Broad trends through the lens of borrow intensity
Securities lending-faced headwinds throughout 2017, with collateral utilisation rates declining in the record setting low volatility environment, and persistent bull market conditions that discouraged short activity. Despite poor utilisation, there was some revenue support in the form of higher intrinsic value for the securities that remained hard-to-borrow. What did this look like within Borrow Intensity Indicator statistics?
High intrinsic value groups
Two views are presented in the figure 1 of the segment of the market with 180-day borrow intensity below zero percent (meaningfully hard-to-borrow). In figure 1, the quintile view shows the fifth-tile, with the most extreme negative rates, pulling away from the other tiles to become increasingly hard-to-borrow, with average rates reaching minus 20 percent. The membership count of this quintile however, is declining with more days of smaller counts of 50 or less versus 100 and higher in the earlier part of last year.
The second view in figure 2, with securities bucketed by borrow intensity level, provides additional insight into trends from 2016 to 2018. Much of the decline in the total count of harder-to-borrow securities occurred from the decline in the mildly hard-to-borrow category of borrow intensity ranging from 0 to minus 2.5 percent (segment in blue). This category started at 200 names in January 2016, peaked at 800 names in mid-2016, and then steadily declined into 2018 to go below 200. Meanwhile, the higher intrinsic value categories had lower, but mostly steadier counts throughout the entire period, pointing again to a small core of very hard-to-borrow securities that was critical to maintaining lending revenue.
Easier-to-borrow groups and term structure
Figure 3 displays securities from mid-2015 through 2018 that had six-month borrow intensity greater than zero, including some mildly hard-to-borrow names and much more general collateral (that can have borrow intensity rates exceeding comparable risk-free rates).
This plot also displays a six-month overnight indexed swap (OIS) curve (solid black line) for ready comparison to a term interbank rate. Here, the bottom of the fourth ntile tends to float right above the OIS.

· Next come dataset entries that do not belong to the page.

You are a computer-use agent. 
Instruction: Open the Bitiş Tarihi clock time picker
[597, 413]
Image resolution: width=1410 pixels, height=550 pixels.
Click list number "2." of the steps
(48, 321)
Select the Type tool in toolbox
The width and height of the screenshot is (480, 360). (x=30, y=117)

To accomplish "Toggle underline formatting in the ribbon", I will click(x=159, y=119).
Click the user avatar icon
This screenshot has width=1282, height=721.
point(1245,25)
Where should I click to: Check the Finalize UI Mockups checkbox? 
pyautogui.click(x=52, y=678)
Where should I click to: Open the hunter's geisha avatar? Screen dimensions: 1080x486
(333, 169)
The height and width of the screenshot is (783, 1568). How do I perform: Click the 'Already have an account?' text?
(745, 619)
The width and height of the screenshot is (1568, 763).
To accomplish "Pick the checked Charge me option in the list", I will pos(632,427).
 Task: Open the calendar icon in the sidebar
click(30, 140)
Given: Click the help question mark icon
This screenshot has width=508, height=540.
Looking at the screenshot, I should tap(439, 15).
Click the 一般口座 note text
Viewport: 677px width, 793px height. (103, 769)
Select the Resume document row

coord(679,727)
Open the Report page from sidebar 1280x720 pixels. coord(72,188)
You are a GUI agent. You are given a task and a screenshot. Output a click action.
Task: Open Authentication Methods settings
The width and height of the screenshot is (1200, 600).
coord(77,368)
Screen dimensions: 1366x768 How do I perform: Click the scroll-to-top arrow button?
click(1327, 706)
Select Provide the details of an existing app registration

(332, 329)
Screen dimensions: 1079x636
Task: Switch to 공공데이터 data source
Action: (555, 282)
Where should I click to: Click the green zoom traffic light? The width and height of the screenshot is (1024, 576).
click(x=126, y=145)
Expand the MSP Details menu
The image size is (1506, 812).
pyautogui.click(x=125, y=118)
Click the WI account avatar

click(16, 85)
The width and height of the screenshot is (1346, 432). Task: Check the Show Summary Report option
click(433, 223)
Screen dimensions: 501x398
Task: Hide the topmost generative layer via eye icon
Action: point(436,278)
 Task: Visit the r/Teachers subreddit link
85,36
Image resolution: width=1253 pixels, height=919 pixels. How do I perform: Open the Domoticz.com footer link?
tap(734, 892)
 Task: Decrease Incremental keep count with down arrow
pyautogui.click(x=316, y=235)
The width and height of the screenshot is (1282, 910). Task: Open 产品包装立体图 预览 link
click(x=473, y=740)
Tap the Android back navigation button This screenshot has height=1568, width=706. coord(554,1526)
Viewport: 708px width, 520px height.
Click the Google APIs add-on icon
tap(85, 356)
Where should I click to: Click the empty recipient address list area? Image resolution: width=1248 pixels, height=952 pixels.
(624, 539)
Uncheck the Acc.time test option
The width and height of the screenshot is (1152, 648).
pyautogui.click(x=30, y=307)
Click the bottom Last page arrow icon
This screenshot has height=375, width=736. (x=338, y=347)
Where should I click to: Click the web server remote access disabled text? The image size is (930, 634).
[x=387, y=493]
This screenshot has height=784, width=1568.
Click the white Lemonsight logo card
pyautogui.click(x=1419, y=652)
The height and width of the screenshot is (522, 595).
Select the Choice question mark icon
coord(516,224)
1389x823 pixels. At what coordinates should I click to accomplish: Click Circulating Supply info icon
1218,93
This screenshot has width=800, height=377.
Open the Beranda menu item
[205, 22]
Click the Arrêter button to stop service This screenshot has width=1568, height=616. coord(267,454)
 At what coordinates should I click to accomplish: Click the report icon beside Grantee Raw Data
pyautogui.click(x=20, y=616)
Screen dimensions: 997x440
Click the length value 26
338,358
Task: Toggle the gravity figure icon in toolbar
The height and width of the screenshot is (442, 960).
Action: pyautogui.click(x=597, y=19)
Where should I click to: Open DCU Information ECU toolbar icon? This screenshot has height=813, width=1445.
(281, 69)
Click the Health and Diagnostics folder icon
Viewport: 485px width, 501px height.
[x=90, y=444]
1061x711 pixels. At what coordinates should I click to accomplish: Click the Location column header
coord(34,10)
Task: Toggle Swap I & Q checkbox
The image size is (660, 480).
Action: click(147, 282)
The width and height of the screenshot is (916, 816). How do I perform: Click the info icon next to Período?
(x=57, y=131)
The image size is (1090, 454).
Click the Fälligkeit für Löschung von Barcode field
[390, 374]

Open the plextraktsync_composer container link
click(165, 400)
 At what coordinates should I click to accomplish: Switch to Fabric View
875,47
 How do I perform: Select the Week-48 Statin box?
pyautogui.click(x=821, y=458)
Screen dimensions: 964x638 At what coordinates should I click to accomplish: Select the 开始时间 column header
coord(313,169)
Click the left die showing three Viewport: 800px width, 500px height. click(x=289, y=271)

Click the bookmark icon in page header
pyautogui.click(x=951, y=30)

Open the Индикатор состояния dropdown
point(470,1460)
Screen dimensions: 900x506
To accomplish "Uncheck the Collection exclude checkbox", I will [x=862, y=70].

The upwards slope in all ntiles run in sympathy to OIS, but with lower ntiles (For example, increasingly general collateral), there is a steeper rate of increase as the data moves into 2018. This data is useful to help calibrate borrow intensity versus actual lending rates (both risk free and collateralised).
It is not clear why synthetic-term rates display the sharper rate of increase, but this phenomenon has been observed in both large cap single stocks and exchange-traded funds (ETFs), and in part reflects the difference between a pure interbank rate, and the collective balance sheet cost of option market-making participants.
Security-level borrow intensity indicator case studies
Moving from the macro to the micro, intraday updates of the borrow intensity indicators can reveal rising situations either with significant changes automatically detected in new securities that cross the threshold into the hard-to-borrow category, or rapid shifts in securities already well known as hard-to-borrow.
Consider the case of frontier communications (FTR) in figure 4 below. FTR demonstrated high intrinsic value throughout the second half 2017, with 45-day borrow intensity ending the year at roughly -22.5 percent (expressed in the format of rebate rate). FTR experienced a major earnings miss after the close on 27 February this year, and the stock traded down sharply the next day. FTR had experienced similar misses and stock price behavior in the past—for example after earnings on 31 October last year.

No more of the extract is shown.